▸ Exercise brief: Quote, without any change, the line that contains "The image size is (1000, 564)." and all lines that follow it to the end of the data below.

▸ The records:
┏━━

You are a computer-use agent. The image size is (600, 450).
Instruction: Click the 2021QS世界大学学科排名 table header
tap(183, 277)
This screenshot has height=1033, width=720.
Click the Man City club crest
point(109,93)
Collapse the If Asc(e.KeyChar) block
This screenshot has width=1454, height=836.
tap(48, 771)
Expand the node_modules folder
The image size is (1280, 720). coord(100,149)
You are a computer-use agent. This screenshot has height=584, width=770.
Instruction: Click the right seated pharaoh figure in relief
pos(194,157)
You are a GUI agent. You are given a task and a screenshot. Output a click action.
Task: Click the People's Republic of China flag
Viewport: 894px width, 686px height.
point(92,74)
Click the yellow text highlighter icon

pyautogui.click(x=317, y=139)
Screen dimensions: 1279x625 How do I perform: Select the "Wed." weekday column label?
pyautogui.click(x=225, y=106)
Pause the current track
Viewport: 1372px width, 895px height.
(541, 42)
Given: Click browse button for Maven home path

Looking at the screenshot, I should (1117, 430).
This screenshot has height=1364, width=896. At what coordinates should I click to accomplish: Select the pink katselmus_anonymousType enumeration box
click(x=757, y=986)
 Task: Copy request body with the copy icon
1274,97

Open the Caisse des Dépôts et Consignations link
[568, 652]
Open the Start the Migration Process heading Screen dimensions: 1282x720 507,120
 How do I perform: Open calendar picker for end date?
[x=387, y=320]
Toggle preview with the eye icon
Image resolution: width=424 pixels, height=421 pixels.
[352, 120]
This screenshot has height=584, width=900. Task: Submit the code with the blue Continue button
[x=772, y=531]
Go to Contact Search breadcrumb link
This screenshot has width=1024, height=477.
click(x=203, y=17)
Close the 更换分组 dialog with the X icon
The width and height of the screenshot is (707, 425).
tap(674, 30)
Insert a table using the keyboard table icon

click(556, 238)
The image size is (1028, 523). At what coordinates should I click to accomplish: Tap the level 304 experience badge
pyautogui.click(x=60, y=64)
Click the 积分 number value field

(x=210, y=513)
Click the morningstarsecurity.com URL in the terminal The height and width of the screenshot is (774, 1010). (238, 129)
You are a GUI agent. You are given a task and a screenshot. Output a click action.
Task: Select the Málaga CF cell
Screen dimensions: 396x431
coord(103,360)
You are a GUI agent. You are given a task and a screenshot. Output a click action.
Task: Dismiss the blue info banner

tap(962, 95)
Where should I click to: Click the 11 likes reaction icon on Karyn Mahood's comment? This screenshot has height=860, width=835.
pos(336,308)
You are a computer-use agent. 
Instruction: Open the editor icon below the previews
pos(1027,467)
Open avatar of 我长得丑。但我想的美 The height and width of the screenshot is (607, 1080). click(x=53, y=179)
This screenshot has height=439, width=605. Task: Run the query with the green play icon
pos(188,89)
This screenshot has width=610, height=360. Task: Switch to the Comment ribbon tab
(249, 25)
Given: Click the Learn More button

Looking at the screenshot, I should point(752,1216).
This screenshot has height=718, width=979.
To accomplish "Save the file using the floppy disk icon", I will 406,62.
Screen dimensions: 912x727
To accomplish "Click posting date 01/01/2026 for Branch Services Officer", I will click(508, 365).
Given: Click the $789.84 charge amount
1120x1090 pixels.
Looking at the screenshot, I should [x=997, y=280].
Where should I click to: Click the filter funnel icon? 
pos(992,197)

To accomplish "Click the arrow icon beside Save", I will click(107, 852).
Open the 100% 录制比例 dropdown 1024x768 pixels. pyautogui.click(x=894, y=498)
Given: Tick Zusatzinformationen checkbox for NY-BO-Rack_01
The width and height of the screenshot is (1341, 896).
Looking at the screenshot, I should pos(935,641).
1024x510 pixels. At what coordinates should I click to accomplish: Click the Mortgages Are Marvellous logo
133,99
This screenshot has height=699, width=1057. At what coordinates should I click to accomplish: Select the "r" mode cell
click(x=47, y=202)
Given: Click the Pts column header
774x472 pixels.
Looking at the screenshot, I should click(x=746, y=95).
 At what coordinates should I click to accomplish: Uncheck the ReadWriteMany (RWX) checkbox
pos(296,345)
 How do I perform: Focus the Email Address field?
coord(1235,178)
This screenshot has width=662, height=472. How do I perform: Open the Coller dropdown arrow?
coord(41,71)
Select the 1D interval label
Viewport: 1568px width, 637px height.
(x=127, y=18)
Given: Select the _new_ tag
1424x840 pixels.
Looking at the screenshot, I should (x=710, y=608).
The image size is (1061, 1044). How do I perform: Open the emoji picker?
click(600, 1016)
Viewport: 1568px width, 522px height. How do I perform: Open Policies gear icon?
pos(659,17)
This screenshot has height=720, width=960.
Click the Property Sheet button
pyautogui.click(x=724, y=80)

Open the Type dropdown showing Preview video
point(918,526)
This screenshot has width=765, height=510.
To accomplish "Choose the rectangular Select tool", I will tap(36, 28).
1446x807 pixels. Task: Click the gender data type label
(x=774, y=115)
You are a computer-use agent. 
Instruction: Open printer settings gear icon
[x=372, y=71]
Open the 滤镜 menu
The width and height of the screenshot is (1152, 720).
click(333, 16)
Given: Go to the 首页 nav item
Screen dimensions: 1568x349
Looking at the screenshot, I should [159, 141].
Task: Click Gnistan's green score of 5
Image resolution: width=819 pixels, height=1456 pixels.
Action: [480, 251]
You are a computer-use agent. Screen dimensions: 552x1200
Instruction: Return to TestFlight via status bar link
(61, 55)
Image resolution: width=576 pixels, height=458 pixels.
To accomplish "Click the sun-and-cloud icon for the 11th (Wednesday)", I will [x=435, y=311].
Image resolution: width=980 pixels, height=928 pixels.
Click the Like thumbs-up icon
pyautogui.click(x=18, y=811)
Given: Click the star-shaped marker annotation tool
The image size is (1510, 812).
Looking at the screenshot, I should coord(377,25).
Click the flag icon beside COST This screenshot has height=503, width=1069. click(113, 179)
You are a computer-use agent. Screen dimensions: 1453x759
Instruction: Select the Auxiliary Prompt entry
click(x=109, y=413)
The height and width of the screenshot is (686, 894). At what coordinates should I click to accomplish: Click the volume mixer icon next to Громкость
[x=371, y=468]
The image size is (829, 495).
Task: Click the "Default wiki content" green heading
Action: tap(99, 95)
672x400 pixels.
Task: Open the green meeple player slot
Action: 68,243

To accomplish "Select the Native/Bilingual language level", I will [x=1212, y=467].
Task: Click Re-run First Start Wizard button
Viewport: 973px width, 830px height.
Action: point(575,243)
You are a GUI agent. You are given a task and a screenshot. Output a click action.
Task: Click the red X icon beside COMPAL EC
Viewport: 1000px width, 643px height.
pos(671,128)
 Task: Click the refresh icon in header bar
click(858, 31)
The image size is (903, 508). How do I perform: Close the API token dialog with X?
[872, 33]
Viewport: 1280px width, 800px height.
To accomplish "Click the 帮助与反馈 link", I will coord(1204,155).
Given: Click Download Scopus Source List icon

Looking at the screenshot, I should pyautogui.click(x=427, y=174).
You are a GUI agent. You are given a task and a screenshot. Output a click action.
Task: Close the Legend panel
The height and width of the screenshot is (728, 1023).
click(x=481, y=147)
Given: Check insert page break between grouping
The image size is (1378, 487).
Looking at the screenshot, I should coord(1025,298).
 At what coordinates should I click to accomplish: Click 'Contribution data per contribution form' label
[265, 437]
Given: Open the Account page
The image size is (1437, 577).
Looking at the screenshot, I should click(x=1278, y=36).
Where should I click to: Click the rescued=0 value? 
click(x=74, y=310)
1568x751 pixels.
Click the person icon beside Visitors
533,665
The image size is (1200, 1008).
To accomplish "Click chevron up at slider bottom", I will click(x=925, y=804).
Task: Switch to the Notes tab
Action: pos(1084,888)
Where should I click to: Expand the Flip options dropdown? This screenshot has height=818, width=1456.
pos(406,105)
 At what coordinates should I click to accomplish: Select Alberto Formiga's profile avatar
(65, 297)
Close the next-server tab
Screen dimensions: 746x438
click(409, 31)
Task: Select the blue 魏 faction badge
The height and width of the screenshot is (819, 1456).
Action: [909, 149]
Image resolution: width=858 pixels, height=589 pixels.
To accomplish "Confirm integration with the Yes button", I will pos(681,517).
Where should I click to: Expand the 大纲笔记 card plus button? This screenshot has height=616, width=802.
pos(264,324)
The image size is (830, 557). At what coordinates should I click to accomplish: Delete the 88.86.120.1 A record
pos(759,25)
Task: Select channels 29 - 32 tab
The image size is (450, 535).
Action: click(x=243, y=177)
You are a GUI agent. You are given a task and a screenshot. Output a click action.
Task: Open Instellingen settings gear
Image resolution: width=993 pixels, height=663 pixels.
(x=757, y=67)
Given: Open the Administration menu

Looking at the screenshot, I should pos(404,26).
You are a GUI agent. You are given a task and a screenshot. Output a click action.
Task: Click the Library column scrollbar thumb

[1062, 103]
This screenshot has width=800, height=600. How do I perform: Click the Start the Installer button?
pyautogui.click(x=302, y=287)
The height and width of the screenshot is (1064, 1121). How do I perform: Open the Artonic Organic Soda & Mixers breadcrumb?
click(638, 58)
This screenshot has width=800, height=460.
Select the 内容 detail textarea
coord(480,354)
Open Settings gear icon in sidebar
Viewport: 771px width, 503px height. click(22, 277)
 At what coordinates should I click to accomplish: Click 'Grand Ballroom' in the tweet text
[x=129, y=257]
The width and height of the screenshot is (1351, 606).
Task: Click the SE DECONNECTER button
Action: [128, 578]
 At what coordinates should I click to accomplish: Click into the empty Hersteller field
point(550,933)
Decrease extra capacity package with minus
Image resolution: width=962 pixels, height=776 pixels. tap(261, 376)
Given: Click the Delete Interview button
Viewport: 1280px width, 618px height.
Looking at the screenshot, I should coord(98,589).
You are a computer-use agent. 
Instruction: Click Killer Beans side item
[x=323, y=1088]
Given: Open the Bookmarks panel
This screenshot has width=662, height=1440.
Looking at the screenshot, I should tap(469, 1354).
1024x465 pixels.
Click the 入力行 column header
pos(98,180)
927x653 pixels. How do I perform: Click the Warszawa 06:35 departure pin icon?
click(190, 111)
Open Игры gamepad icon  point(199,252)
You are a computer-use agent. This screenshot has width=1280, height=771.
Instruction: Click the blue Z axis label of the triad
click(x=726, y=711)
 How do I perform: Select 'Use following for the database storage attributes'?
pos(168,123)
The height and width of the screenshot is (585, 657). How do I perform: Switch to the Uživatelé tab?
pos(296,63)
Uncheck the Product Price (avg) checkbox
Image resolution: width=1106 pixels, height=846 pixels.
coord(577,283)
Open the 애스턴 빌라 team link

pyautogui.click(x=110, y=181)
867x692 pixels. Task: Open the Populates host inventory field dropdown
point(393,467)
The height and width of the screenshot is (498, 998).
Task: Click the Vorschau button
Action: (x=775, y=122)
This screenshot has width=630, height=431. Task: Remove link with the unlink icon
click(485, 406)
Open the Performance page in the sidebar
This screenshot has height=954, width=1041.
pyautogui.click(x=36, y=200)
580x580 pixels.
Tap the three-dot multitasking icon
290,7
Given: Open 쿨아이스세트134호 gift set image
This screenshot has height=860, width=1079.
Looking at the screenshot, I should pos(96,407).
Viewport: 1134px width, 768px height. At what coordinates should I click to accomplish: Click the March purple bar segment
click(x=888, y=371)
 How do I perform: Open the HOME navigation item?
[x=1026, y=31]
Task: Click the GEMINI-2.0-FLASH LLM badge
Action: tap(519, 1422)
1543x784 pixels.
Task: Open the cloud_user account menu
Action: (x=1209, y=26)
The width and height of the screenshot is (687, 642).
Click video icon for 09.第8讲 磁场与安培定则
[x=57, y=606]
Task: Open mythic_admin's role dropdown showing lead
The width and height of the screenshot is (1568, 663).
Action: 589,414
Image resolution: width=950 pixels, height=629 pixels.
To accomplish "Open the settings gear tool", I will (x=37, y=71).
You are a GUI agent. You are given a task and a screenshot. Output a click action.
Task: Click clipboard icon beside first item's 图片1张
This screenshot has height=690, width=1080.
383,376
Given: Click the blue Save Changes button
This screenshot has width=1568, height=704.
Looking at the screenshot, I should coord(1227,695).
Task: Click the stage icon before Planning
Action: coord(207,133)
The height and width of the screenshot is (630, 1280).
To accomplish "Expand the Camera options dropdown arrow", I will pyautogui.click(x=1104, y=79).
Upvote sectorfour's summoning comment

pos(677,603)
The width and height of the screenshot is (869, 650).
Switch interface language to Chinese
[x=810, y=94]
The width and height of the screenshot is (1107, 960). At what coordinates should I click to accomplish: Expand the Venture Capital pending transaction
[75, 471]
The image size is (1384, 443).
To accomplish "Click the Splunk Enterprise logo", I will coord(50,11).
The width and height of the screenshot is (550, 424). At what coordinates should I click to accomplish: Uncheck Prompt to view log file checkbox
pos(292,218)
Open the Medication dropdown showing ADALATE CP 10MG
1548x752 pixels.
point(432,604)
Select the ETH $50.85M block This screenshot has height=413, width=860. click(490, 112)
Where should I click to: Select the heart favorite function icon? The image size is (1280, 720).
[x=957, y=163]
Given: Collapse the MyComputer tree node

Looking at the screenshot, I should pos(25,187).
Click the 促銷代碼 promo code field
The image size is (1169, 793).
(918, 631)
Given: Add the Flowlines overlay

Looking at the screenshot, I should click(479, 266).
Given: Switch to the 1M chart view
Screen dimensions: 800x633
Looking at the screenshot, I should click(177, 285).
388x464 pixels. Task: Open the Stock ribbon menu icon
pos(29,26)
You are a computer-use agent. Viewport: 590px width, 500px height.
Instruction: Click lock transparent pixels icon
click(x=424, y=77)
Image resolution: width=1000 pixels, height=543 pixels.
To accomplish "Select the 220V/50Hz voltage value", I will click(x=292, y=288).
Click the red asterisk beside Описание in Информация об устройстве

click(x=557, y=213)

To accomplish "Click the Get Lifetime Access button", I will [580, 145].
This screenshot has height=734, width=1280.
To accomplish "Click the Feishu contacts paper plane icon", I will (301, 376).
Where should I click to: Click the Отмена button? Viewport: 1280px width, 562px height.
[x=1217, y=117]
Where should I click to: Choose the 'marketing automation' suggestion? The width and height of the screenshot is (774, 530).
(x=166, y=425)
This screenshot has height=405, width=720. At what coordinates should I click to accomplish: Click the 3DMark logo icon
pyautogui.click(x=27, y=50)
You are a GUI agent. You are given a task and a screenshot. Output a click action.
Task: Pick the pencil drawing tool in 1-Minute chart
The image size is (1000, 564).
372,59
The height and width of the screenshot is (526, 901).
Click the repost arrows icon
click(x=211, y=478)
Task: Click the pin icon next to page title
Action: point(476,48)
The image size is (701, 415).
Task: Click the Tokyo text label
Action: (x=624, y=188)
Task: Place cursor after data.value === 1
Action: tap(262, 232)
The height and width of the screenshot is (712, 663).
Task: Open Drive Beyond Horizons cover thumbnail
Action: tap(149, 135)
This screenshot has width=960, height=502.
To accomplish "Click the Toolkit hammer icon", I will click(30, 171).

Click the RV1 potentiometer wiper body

┗━━

▸ Answer to this exercise:
The image size is (1000, 564).
372,59
The height and width of the screenshot is (526, 901).
Click the repost arrows icon
click(x=211, y=478)
Task: Click the pin icon next to page title
Action: point(476,48)
The image size is (701, 415).
Task: Click the Tokyo text label
Action: (x=624, y=188)
Task: Place cursor after data.value === 1
Action: tap(262, 232)
The height and width of the screenshot is (712, 663).
Task: Open Drive Beyond Horizons cover thumbnail
Action: tap(149, 135)
This screenshot has width=960, height=502.
To accomplish "Click the Toolkit hammer icon", I will click(30, 171).

Click the RV1 potentiometer wiper body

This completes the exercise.